The total loss consists of three components: cross-entropy loss for stance classification, contrastive loss for cross-lingual alignment, and consistency regularization loss, formulating a weighted combination as \(\mathcal{L} = \mathcal{L}_{cls} + \lambda_1 \mathcal{L}_{align} + \lambda_2 \mathcal{L}_{consist}\).

Key Experimental Results¶

Main Results¶

Dataset/Language	Metric	Ours	Monolingual ZSSD	Direct Transfer with mBERT	Gain
SemEval-En (Zero-Shot)	Macro-F1	56.8	51.2	48.5	+5.6
Target Language (Zero-Shot)	Macro-F1	52.3	45.1	43.8	+7.2
Joint Evaluation	Avg Macro-F1	54.6	48.2	46.2	+6.4

Ablation Study¶

Configuration	En F1	Target Language F1	Description
Full model	56.8	52.3	Full Model
w/o Bilingual Alignment	53.1	47.0	Alignment yields the largest improvement on target language (+5.3)
w/o Target-Aware Mechanism	51.5	48.2	Target understanding is critical for zero-shot generalization
w/o Complementary Training Strategy	54.8	49.5	Bidirectional complementarity yields gradual improvements
Trained on Source Language Only	53.2	44.1	Direct transfer achieves limited performance

Key Findings¶

Bilingual alignment achieves the highest performance improvement on target languages (+5.3 F1 score), verifying the core value of cross-lingual semantic alignment.
The target-aware mechanism yields higher improvement on English (+5.3) than on the target language (+4.1), indicating that target semantic understanding has more leverageable information in high-resource languages.
Bilingual joint training not only improves the performance of low-resource languages but also boosts English performance (+3.6), confirming the bidirectional complementarity hypothesis.
Cross-lingual transfer achieves strong results on social targets (e.g., policy debates) but exhibits weaker performance on culturally specific targets.

Highlights & Insights¶

Extending zero-shot stance detection to bilingual/cross-lingual settings is a highly valuable research direction. With globalized information propagation and the popularity of multilingual LLMs, the demand for cross-lingual stance analysis is growing.
The discovery of bilingual complementarity is highly inspiring: even high-resource languages can benefit from low-resource language data, as stance expression patterns in different languages provide beneficial regularization effects.
The target-aware zero-shot generalization mechanism can be directly adapted to other NLP tasks requiring generalization to unseen classes.

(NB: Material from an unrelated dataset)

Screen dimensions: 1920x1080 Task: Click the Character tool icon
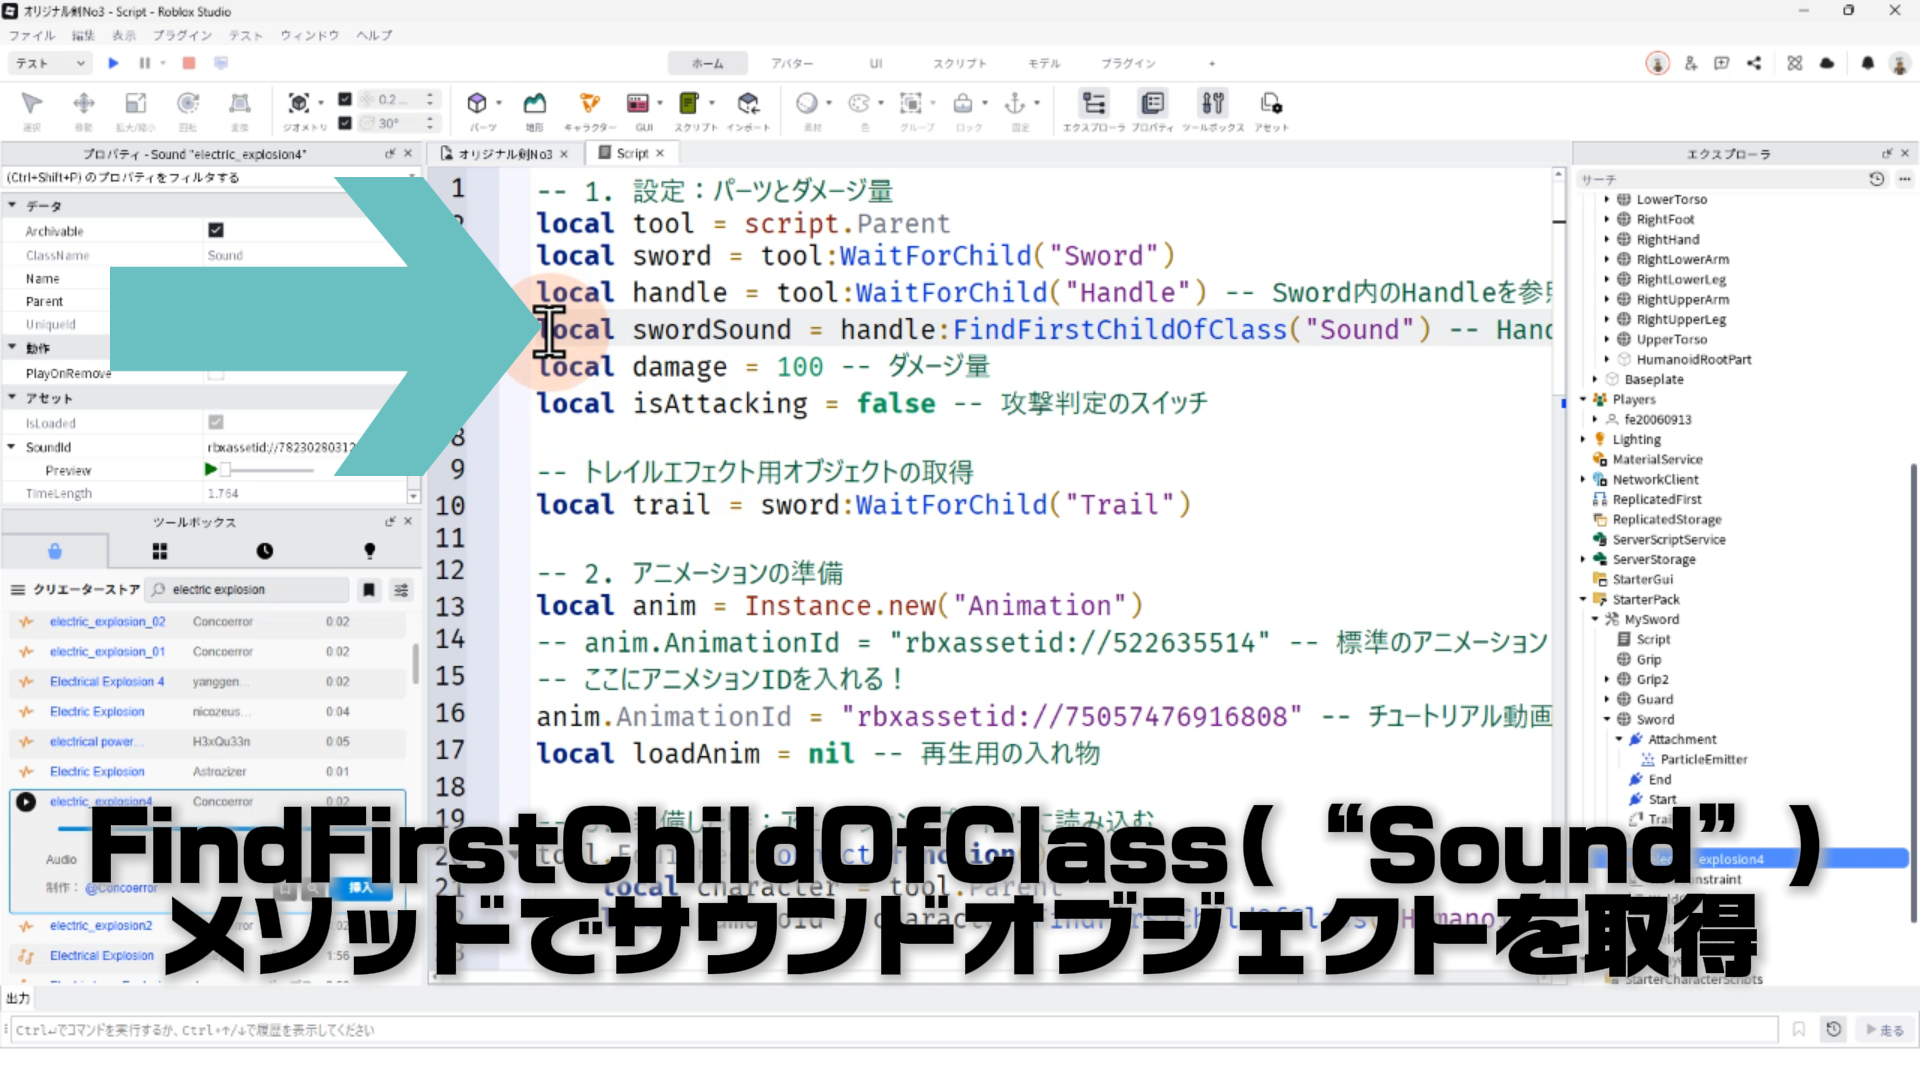(x=589, y=104)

Limitations & Future Work¶

The paper has not released an arXiv preprint, and specific experimental details remain to be verified.
The "bilingual" setting requires access to data in both languages; how to extend this to multilingual settings (e.g., 10+ languages) remains to be explored.
The zero-shot setup assumes that target targets contain textual descriptions; however, the quality of target descriptions varies in practical applications.
Future work can leverage the superiority of LLMs in multilingual comprehension to further enhance zero-shot generalization via few-shot prompting.

vs TOAD (allaway2020zero): A classic zero-shot stance detection approach evaluated only in English. This work extends the paradigm to bilingual scenarios and outperforms it via complementary training.
vs Cross-lingual NLI approaches: NLI transfer methods require large parallel corpora, whereas the alignment method in this work is more lightweight.
vs Multilingual prompt-based methods: Direct prompting with LLMs shows lower accuracy in stance detection compared to specifically trained models.

Rating¶

Novelty: ⭐⭐⭐⭐ Bilingual zero-shot stance detection is a meaningful and novel setting.
Experimental Thoroughness: ⭐⭐⭐ The paper is not publicly available, preventing full verification of experimental details.
Writing Quality: ⭐⭐⭐ Inferred based on title; cannot be comprehensively evaluated.
Value: ⭐⭐⭐⭐ The practical demand for cross-lingual stance analysis is growing rapidly.